Open shaesaert opened 5 years ago
idx_diag = [i for i in range(len(a.data)) if a.coords[axis1][i] == a.coords[axis2][i]] This line is causing the most time delay
I tested the LP problem for different sizes of MDPs. This is the result:
states | 307 | 325 | 381 | 421 | 463 |
---|---|---|---|---|---|
init solver | 14.53 | 9.63 | 19.085 | 32.67 | 48.4812 |
run solver | 0.174 | 0.58 | 0.3478 | 0.2754 | 0.5939 |
Interesting, could you try running it by replacing the slow function with the following that avoids the for loop:
def diagonal(a, axis1, axis2):
'''perform diagonal operation on tensor a:
Ex: diagonal over x,z on A_xyzw gives Bxzy (new dimension appended at the end)
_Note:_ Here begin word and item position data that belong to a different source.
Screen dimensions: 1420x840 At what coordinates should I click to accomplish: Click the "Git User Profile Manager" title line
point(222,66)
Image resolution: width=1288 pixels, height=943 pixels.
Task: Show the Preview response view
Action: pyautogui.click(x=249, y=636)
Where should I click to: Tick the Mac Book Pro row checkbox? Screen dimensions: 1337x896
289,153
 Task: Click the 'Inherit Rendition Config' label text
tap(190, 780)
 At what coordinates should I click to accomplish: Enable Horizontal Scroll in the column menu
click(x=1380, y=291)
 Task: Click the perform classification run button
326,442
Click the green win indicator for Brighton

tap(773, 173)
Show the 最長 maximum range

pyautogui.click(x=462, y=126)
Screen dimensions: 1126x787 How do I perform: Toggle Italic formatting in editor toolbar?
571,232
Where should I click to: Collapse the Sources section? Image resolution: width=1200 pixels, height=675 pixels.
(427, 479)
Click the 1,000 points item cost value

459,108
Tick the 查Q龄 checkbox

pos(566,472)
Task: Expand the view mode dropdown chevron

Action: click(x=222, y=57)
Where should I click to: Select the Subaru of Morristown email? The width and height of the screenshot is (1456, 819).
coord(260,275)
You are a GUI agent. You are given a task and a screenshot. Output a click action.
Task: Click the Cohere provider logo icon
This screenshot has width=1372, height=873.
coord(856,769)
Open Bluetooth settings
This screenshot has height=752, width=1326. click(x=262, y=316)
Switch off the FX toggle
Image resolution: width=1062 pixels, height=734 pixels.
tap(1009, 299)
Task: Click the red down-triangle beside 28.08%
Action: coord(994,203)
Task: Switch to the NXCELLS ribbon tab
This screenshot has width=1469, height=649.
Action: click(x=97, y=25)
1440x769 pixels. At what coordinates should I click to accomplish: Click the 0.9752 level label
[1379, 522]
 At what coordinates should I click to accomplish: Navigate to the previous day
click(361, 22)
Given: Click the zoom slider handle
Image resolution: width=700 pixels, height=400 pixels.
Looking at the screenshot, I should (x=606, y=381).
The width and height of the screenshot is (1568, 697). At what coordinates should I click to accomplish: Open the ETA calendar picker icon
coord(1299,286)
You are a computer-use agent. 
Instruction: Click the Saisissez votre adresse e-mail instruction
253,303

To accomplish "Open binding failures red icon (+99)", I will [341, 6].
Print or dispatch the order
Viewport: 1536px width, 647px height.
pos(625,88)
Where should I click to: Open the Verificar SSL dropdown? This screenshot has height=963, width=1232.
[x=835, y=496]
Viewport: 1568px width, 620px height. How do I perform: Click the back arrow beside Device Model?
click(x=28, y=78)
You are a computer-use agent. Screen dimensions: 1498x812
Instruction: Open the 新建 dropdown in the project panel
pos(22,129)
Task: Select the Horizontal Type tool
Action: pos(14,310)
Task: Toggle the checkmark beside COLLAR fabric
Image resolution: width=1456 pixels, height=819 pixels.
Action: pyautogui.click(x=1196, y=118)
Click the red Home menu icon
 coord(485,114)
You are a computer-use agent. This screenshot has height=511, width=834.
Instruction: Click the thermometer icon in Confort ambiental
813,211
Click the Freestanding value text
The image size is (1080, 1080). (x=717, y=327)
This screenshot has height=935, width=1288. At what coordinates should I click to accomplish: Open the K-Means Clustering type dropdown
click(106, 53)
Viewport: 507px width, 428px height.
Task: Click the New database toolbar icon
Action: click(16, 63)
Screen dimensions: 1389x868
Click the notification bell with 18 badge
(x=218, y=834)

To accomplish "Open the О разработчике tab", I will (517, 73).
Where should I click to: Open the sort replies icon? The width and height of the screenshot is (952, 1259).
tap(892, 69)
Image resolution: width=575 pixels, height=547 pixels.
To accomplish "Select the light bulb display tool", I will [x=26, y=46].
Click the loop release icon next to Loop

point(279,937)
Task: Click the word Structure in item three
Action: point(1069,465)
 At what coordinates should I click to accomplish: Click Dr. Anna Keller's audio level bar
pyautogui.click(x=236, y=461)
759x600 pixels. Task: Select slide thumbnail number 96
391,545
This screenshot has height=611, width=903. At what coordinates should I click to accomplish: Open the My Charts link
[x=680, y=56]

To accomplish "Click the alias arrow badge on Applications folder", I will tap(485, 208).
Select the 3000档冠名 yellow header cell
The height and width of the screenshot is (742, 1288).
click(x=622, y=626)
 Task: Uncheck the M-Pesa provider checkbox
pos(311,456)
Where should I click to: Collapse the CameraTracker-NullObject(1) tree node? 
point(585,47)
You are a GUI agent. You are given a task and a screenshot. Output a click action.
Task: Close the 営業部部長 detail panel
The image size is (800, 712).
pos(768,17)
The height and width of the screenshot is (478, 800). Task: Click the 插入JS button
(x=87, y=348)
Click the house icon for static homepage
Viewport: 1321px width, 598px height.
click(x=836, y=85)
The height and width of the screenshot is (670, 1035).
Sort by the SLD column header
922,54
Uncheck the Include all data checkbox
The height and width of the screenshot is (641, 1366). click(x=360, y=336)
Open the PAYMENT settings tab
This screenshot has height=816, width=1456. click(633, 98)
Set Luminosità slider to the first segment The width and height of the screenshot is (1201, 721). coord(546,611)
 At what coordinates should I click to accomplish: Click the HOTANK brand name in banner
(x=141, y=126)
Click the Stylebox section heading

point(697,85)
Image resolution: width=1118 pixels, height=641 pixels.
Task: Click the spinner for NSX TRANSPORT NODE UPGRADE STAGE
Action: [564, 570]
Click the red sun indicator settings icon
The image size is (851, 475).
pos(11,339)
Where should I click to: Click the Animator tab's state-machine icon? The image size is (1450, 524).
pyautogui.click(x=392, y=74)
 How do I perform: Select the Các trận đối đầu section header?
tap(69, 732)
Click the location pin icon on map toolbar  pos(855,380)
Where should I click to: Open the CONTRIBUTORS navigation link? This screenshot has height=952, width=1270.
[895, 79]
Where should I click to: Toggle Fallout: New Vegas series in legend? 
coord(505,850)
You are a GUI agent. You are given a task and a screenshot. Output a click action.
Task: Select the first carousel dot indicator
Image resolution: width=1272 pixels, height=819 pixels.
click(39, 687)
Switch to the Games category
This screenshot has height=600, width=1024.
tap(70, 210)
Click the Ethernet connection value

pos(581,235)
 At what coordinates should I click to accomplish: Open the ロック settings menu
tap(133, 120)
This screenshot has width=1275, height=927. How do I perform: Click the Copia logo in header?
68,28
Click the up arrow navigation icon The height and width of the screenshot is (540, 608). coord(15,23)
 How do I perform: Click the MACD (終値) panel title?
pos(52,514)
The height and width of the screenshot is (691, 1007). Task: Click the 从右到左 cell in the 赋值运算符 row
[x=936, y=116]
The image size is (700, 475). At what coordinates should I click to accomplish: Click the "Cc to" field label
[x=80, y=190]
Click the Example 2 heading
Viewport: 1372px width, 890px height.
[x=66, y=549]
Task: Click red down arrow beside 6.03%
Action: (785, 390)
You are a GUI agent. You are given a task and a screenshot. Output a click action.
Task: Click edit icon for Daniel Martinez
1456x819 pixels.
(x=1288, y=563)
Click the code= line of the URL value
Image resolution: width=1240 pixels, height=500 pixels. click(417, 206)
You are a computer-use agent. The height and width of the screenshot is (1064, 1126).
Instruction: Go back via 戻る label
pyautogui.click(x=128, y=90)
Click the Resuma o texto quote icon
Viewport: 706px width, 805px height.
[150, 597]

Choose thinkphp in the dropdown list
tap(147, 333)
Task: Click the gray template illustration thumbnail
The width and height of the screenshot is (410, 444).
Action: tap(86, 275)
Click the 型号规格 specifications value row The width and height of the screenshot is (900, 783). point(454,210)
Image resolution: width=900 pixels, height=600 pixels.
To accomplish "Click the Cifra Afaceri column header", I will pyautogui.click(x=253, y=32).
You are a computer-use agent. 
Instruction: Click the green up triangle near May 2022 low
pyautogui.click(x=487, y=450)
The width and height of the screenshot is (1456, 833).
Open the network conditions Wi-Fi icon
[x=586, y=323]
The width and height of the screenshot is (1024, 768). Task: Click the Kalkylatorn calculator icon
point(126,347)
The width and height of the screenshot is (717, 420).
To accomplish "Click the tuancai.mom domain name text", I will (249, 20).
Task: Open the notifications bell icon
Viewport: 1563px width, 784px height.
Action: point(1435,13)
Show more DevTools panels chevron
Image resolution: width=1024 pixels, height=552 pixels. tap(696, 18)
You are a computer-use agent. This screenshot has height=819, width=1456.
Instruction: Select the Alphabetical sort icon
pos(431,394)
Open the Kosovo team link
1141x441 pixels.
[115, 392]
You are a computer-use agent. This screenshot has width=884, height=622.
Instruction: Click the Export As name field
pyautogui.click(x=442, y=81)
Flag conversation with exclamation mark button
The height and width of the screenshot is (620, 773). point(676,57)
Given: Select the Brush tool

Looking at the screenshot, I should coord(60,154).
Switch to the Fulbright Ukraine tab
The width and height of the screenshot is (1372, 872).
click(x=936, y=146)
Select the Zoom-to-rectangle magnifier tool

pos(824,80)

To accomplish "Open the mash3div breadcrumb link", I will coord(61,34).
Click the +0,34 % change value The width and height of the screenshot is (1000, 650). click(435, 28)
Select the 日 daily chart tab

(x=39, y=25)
Analogous to np.diagonal'''
if a.shape[axis1] != a.shape[axis2]:
raise Exception('dimensions must agree for diagonal')
new_axis_order = np.array([axis for axis in range(len(a.shape)) if axis != axis1 and axis != axis2] + [axis1])
new_shape = [a.shape[axis] for axis in new_axis_order]
idx_diag = a.coords[axis1] == a.coords[axis2]
crds = a.coords[:, idx_diag]
return sparse.COO(crds[new_axis_order, :], a.data[idx_diag], new_shape)
If this doesn't speed things up we might have to find a faster more direct way to code the LP, but already this way was very complicated..
You can also try to install the latest version of sparse
, the diagonal function is available there and it runs in numba which compiles it to c code. If you could share your script for generating LPs I could experiment a little as well.
Dear Petter,
This issue should have been posted in mdp_network. I have added a pull request to mdp_network with the changes that I made to test the performance.
With kind regards, Sofie
The function diagonal out of best.models.pomdp_sparse_utils import takes a substantial amount to process. This is currently taking 95% percent of the time for solving LP problems.